When we perform a topological sort (or top sort for short), we are trying to find a given order for the nodes in our graph. Another way of thinking about this is that: topological sorting means you could put all the nodes in a line and all the edges would point to the right. Below is a sorted directed acyclic graph:

As we will see, this doesn't necessarily mean that there is one canonical order in which to sort the nodes. There can be many different orders. But as long as all the relationships point in the same direction, it has been successfully sorted.

Let's think about why this type of graph is needed for a topological sort. If you had nodes with undirected relationships, when you go to order those two nodes, you wouldn't be able to determine which one should come first. And the same is true for graphs with loops.

Imagine you had if "Intro to Graphs" course that required "Intro to Cypher" but that "Intro to Cypher" course required "Intro to Graphs" as prerequisite. What sort of terrible kafkaesque school would that be?

The Algorithm

Top sort will sort all of the nodes in your graph or subgraph. As with most algorithms, we will perform a set of steps on a loop until exhaustion. So let's get started.

First, we pick a random node in the graph or subgraph. In this case H:

Then we perform a depth first search, adding each node to our call stack as we go, until we can no longer go any further.
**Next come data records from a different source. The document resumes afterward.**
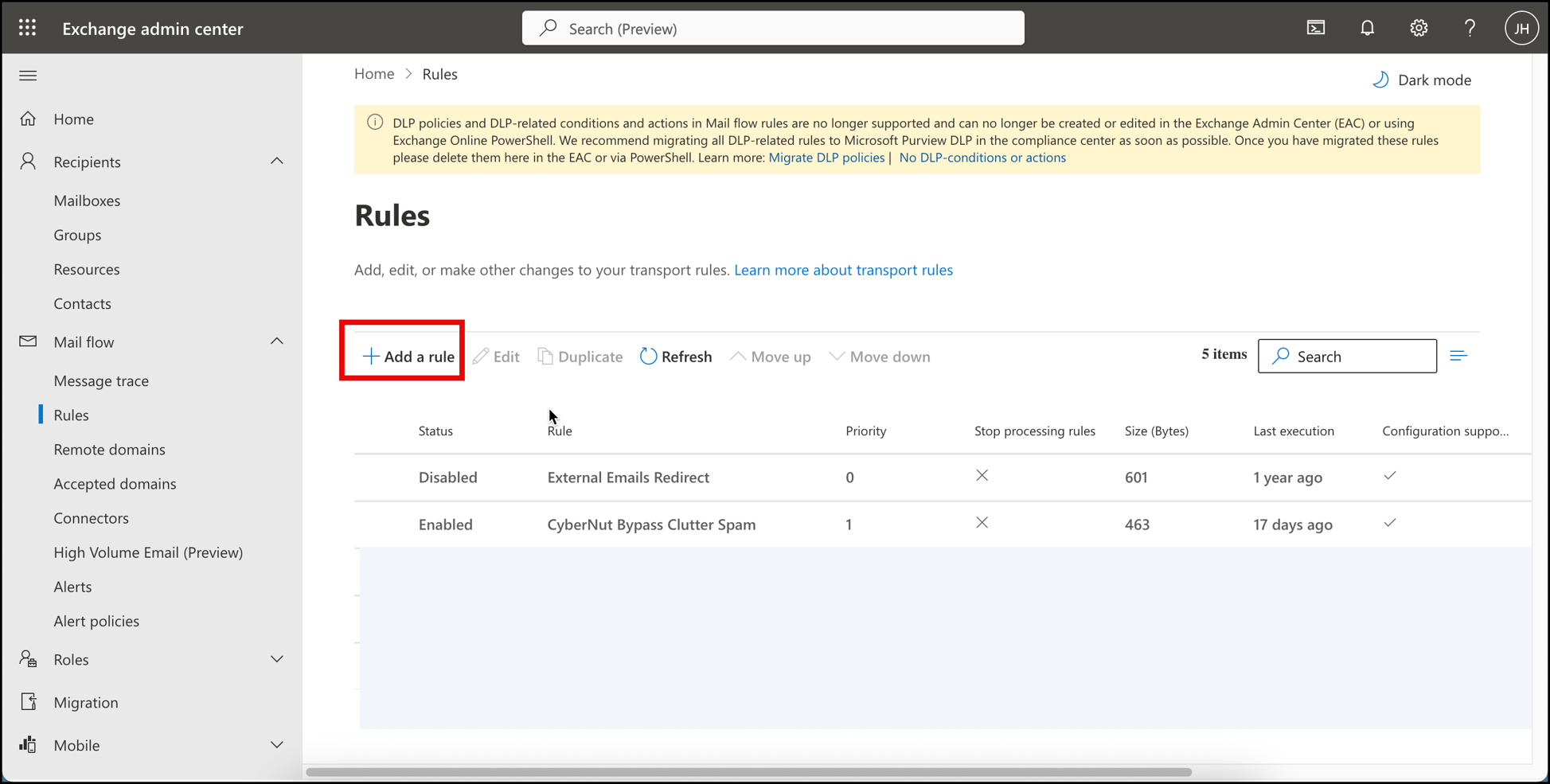Open the Alerts page

coord(72,587)
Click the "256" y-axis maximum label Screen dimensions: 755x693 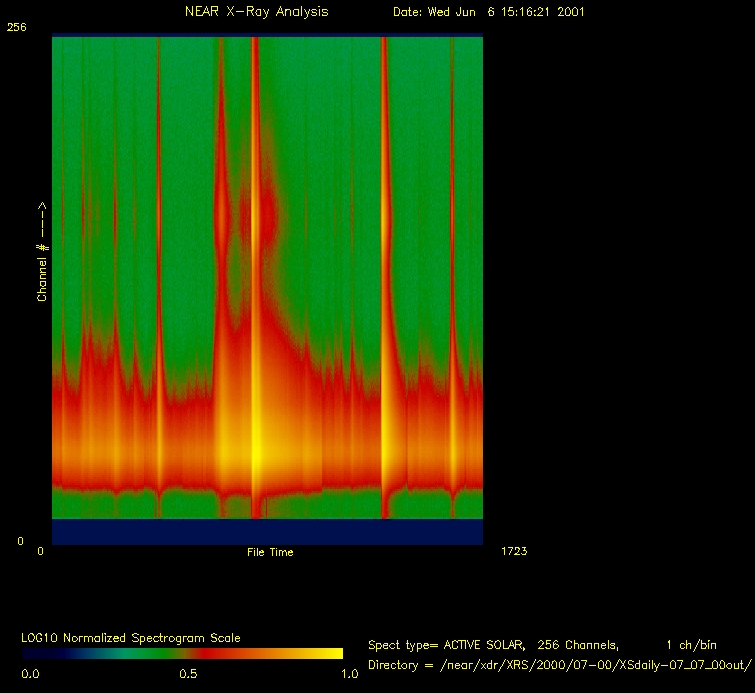(x=16, y=28)
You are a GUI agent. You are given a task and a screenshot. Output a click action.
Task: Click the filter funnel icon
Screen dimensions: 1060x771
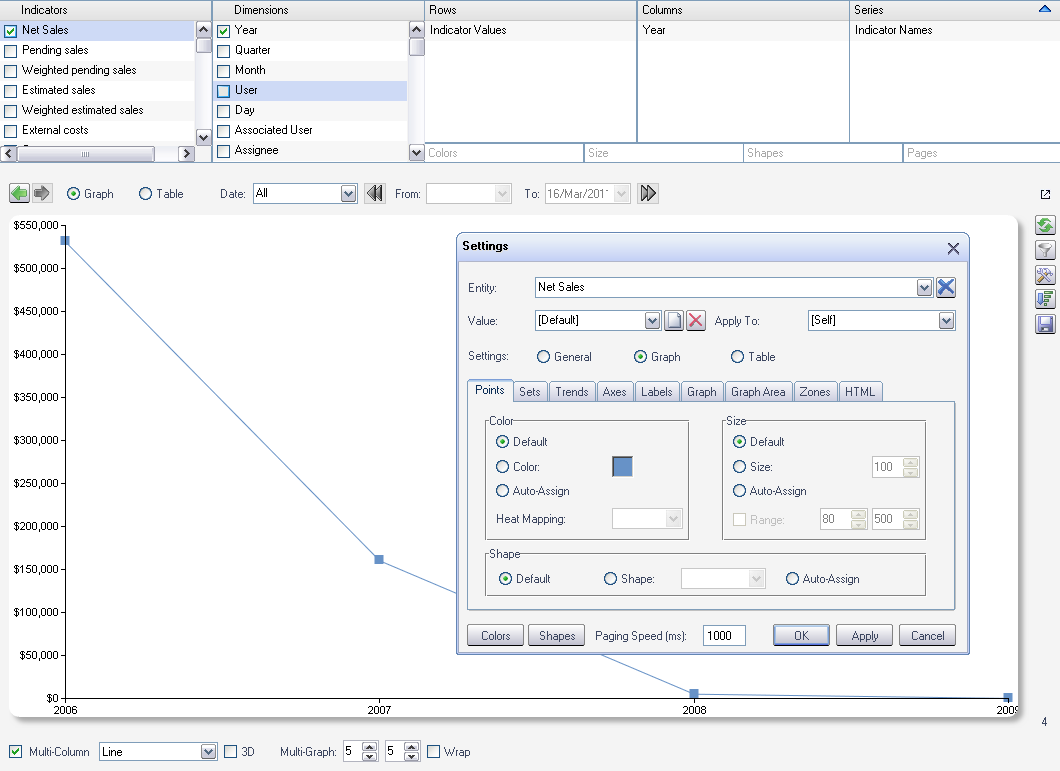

At this point, we end on Node E. We then pop this off our call stack and put it at the end of our topological ordering.

Now the recursion.

We go back to Node G and continue our depth first search. This time excluding Node E since we have already visited it. Instead, we go to Node I, which is also a dead end. So we will pop that off the call stack as well and add it to our topological ordering.

You may be wondering why we didn't go to Node F at this point. And you are right we could have gone to Node F. This is why topological ordering does not have one given order. Rather it gives you one possible order.

Let's watch how the algorithm sorts through this graph in full.

Limitations

Another important limitation is that this sorts the entire graph. Think about if our course requirements example. This graph could potentially include required course in majors that you are not taking. So how would you exclude those courses?

You would have to take a subgraph. One method would be to do some form of dependency filtering before performing a top sort. So for example, if you just wanted to know what nodes E depends on, you could do a reverse depth first search to create a subgraph and then perform a top sort on that. This would exclude Nodes D and I.

So there you have it! A quick and easy way to see when you should take what classes! And you didn't even need to go to college to learn how to do that!